Un avvio micidiale. Un’ora di chiacchiere, prima della (estenuante) cerimonia d’apertura, con Jacopo Volpi immerso tra i telecronisti dei Giochi. Prima domanda per il direttore di Raisport, Massimo De Luca: «Cosa cambierà questa Olimpiade?». Yuri Chechi si sente invece chiedere: «Che Olimpiade sarà?». Più impegnativo il quesito per Marino Bartoletti: «Nella storia dei paralleli, tra cerimonie d’apertura e Olimpiadi, possiamo immaginare, sperare o non sperare in qualche similitudine?». Roba da far tremare le vene e i polsi. Eppure l’interrogato ha ribattuto con classe: «Guardando in filigrana la storia delle Olimpiadi, fatalmente si guarda in filigrana la storia del mondo, con tutti i suoi eccessi, i suoi difetti, i suoi slanci e tutte le cose che possiamo immaginare». Capito?
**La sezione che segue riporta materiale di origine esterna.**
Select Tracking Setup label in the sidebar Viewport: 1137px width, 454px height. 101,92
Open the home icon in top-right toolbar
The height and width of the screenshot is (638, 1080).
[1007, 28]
Non gli è stato da meno Italo Cucci. Che si è sentito chiedere: «Cosa vuole la Cina da questa Olimpiade?». E ha risposto da par suo: «Io credo che la Cina voglia soprattutto far vedere che non è il pericolo giallo di cui si è cominciato a parlare nel secolo scorso. Mi viene in mente, io sono anziano, ma non è che ci fossi, il più grande boicottatore delle Olimpiadi: fu Sant’Ambrogio». Amen.